Source: Centers for Medicare and Medicaid Services
The COVID-19 Public Health Emergency (PHE) is to end on Thursday, May 11. The ending of the PHE may impact an individual’s coverage of COVID-19 tests. The Centers for Medicare and Medicaid Services (CMS) encourages you to know these changes and share the New Consumer Fact Sheet (English/Spanish) on COVID-19 tests.
Before May 11
If you have any type of health insurance, you can get up to eight over-the-counter tests per month with no out-of-pocket costs. Over-the-counter tests are available in most pharmacies and may also be available online for delivery.
After May 11
Laboratory tests for COVID-19 that are ordered by your physician or other healthcare professional will still be covered with no out-of-pocket costs for people with Medicare. Over-the-counter tests will still be available, but there may be out-of-pocket costs. Coverage of over-the-counter tests may vary by your insurance type, as described below.
What does this mean for Medicare beneficiaries?
Generally, Medicare doesn’t cover or pay for over-the counter products. The demonstration that has allowed Medicare to offer coverage for COVID-19 over-the-counter tests at no cost ends on Thursday, May 11.
However, if you are enrolled in Medicare Part B, you will continue to have coverage with no out-of-pocket costs for appropriate laboratory-based COVID-19 PCR and antigen tests, when a physician or other healthcare professional orders them (such as drive-through PCR and antigen testing or testing in a physician or other healthcare professional’s office).
If you are enrolled in a Medicare Advantage plan, you may have more access to tests depending on your benefits. Check with your plan.
What does this mean for people with Medicaid or Children’s Health Insurance Program?
If you have coverage through Medicaid or the Children’s Health Insurance Program, you will have access to COVID-19 over-the-counter and laboratory testing through Monday, September 30, 2024. After that date, coverage of testing may vary by state.

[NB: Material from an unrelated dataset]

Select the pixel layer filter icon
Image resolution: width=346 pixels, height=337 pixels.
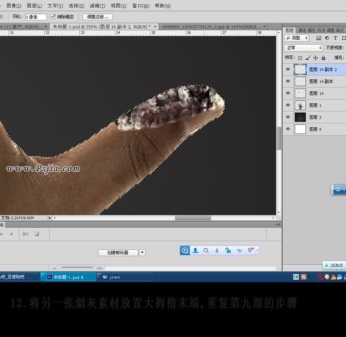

What does this mean for people with private insurance?
If you have private insurance, coverage will vary depending on your health plan. However, private plans won’t be required by federal law to cover over-the counter and laboratory-based COVID-19 tests after Thursday, May 11.
If your insurance chooses to cover COVID-19 testing, they may require cost sharing, prior authorization, or other forms of medical management.